Hoch im Kurs steht an dieser Stelle vor allem Bangladesch: für mehr als die Hälfte der Befragten gehört Bangladesch zu den Top 3 der wichtigsten Beschaffungsländer der kommenden fünf Jahre, gefolgt von Vietnam, Indien und Myanmar. „Die Branche hat die Wichtigkeit von Arbeitsstandards und sozialen Bedingungen erkannt”, sagte McKinsey-Partner Achim Berg, der sich auf die Beratung von Modeunternehmen spezialisiert ist. Doch vor allem in Sachen Gebäudesicherheit und Brandschutz bestünde in Bangladesch noch Nachholbedarf. Eine realistische Alternative zu Bangladesch gibt es laut McKinsey noch nicht. 80 Prozent der befragten Einkäufer kündigten sogar an, den Beschaffungsanteil aus Bangladesch in den kommenden zwei Jahren sogar noch zu erhöhen, und mehr als 70 Prozent wollen die Auditierungsstandards für Gebäudesicherheit und Brandschutz überarbeiten.

China verlagert Schwerpunkt

Anton Pietsch, Geschäftsführer Standort Shanghai vom Bundesverband Materialwirtschaft, Einkauf und Logistik e.V., sieht dennoch keinen Rückgang beim Einkauf in China: „Letztlich unterstützt die chinesische Regierung sogar den Trend, dass Billig- und Massenware in Länder wie Vietnam oder  Bangladesch abwandern.“ Die Regierung wolle noch viel stärker in Qualität und Produktivität investieren. „Die meisten Unternehmen haben erkannt, dass China, speziell im Qualitätsbereich, enorm zugelegt hat.

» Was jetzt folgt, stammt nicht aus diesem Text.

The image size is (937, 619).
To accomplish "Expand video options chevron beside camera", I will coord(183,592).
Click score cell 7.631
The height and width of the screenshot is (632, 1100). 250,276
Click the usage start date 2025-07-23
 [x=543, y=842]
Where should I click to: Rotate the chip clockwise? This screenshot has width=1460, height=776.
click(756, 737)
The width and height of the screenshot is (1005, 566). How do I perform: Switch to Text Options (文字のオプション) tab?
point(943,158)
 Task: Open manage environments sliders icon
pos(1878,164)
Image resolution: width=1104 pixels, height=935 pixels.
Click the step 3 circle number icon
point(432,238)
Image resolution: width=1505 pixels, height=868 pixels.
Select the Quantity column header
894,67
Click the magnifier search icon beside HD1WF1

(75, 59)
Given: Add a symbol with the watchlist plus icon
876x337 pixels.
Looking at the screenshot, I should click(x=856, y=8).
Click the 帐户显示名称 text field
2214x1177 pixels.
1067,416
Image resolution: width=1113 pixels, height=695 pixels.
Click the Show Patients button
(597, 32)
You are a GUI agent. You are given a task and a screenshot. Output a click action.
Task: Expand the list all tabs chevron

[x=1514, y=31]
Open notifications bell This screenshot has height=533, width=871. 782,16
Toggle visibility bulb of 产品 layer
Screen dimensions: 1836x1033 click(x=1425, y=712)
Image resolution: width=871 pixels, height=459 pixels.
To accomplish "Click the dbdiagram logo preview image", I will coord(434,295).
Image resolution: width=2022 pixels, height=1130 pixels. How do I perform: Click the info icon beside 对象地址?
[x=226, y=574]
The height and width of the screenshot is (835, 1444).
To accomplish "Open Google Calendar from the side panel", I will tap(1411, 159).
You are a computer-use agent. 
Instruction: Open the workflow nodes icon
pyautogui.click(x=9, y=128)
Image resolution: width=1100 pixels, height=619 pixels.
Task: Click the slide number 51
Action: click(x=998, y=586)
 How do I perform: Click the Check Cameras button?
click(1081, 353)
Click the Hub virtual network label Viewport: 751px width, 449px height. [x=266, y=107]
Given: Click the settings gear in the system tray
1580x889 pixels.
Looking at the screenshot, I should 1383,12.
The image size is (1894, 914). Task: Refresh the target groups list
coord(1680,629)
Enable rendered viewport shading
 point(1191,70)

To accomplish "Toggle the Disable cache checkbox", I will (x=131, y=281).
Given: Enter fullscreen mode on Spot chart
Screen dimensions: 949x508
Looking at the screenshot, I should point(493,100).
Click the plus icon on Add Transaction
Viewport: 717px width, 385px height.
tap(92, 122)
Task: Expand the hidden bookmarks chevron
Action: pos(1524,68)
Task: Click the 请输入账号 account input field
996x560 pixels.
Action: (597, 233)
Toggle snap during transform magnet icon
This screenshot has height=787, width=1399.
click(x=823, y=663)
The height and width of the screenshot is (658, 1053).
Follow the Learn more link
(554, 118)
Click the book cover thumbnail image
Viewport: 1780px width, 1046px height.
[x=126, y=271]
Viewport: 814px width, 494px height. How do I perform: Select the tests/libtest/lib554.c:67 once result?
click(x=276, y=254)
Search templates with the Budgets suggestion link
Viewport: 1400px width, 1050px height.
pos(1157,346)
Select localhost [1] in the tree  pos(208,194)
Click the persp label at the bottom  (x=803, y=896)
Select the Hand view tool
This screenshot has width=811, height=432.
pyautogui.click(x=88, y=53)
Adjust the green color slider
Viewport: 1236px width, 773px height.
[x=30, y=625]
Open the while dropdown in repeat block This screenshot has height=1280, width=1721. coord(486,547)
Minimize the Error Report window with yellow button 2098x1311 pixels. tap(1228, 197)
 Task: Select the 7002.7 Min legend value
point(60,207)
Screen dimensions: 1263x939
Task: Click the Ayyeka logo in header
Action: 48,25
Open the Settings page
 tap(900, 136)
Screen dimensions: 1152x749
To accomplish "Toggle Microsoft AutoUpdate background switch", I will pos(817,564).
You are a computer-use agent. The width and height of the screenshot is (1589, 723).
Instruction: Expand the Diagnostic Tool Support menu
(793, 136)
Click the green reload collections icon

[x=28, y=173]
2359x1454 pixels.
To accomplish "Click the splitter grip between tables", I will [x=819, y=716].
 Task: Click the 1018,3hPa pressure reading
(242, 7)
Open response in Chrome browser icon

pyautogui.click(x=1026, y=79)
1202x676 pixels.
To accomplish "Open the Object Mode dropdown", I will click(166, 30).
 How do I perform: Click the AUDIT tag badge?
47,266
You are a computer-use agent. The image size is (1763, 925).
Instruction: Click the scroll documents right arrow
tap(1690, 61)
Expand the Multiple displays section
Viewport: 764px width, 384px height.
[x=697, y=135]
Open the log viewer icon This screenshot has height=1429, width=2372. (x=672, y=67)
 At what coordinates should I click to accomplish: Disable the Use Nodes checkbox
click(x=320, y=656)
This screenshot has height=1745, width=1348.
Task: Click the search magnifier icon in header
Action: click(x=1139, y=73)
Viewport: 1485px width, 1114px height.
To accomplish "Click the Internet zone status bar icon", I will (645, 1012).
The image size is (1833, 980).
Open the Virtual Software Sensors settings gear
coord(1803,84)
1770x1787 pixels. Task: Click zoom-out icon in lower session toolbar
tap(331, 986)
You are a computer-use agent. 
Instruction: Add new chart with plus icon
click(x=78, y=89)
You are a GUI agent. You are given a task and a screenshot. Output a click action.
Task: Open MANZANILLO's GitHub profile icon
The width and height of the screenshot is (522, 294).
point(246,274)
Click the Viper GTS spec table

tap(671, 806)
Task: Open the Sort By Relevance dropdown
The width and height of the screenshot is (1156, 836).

Die „Billiglohnländer“, wie unter anderem Vietnam, haben hier noch erheblichen Aufholbedarf.“
Außerdem betreffe der Trend zu höheren Lohnkosten vor allem die Ballungszentren wie Shanghai. „In der Provinz Sichuan, Hauptstadt Chengdu, mit neuen Werken von beispielsweise VW und Bosch sind die Lohnkosten rund 30 Prozent niedriger als in Shanghai und diesen Vorteil wollen die Unternehmen nutzen “.